-- Exercise 1 --
In the post about timing C# code with Stopwatch, how many ticks does the total time come to when the program runs with the profiler disabled?
-- Exercise 2 --
Pick up the post about measuring Stopwatch overhead in C# right after its last sentence and continue it.

** Begin Page **

EDIT: In response to those who told me "buy a profiler", I would like to, but if I could spend that much money I would spend it on something else. I tried to convince my boss that a profiler is worth it, but haven't had much luck. This question is mostly based on curiosity. I would never consider Stopwatch as a replacement for a real profiler.

I have a little test app (written in C#) that measures performance differences when using a Stopwatch on a per-line basis. The test code is this:

int n = 100;
BigInteger f = 1;
for (int i = n; i > 1; i--)
{
    f *= i;
}

Here is the full code: http://pastebin.com/AvbQmT32

I have a Stopwatch for each line of code. This is my 'profiler'. I also have one Stopwatch for the whole program. This is my 'profiler profiler'.

I have the program configured as Release mode, Any CPU (on an x64 machine), and optimizations disabled.

When I run the program with the profiler disabled, I get something like this:

             Line             |  Ticks
------------------------------|----------
                              |
Total time:                   |       359

When I run it with the profiler enabled, I get something like this:

             Line             |  Ticks
------------------------------|----------
                              |
int n = 100;                  |         3
BigInteger f = 1;             |        12
for (int i = n; i > 1; i--)   |       325
{                             |
    f *= i;                   |       539
}                             |
                              |
Total time:                   |      1710
Stopwatch overhead:           |       831

Ideally, the time spent on code should be equal in both cases, but it appears that the Stopwatches have overhead that appears within their own elapsed time.

** End Page **
** Begin Provided records **

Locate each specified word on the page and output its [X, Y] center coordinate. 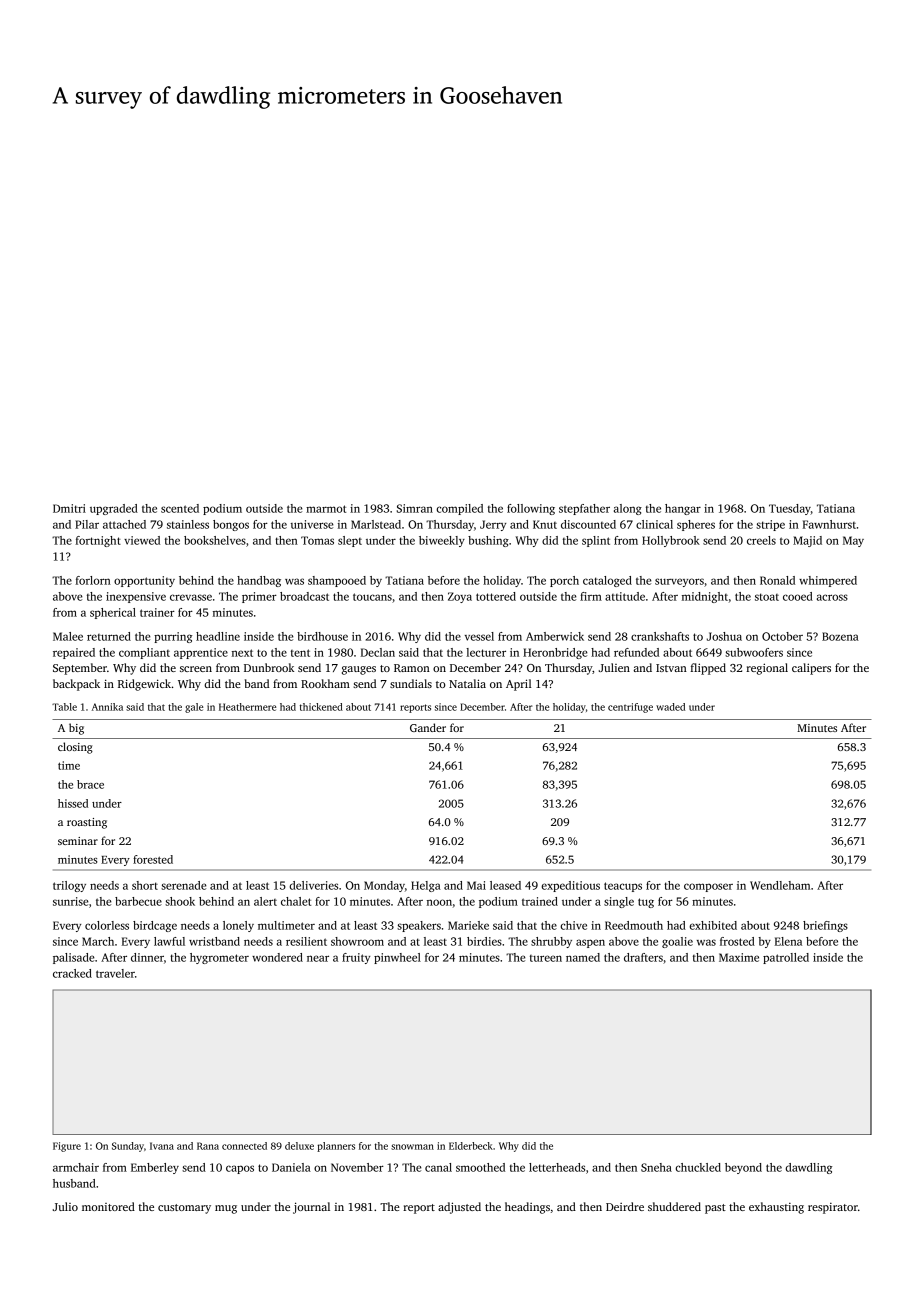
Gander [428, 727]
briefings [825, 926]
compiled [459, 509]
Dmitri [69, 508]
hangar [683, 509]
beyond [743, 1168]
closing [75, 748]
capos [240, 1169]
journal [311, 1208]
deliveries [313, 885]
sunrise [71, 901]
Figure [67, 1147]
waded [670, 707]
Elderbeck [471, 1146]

** End Provided records **
** Begin Provided records **

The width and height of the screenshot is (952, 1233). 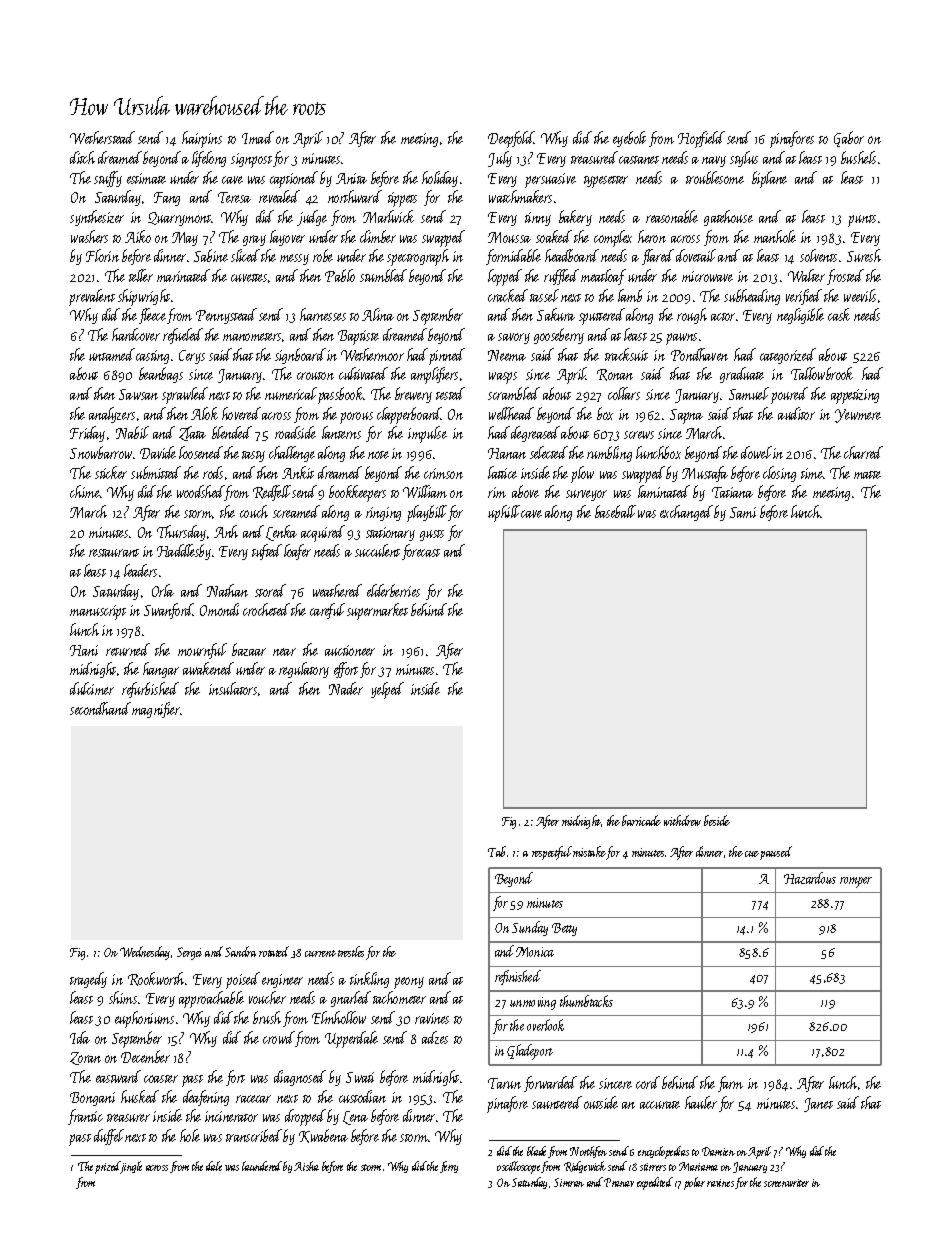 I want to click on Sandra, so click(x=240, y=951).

** End Provided records **

-- Written reply 1 --
359 ticks.

-- Written reply 2 --
Now, it doesn't often make sense to need to profile every line of a program, as it usually works better with a divide-and-conquer approach. You can usually start by profiling chunks of code, and narrow down on any performance problems.

Also, in most applications, the average line of code will be a lot slower than the ones in the test program. This means that there will be less Stopwatch overhead.

However, there is still overhead when using Stopwatches, especially if you use a lot.

So down to the question:

What is the most effective way to use Stopwatches for profiling? How can I minimize overhead? Is it even worth it to wrap a Stopwatch around a single statement?

I appreciate your feedback.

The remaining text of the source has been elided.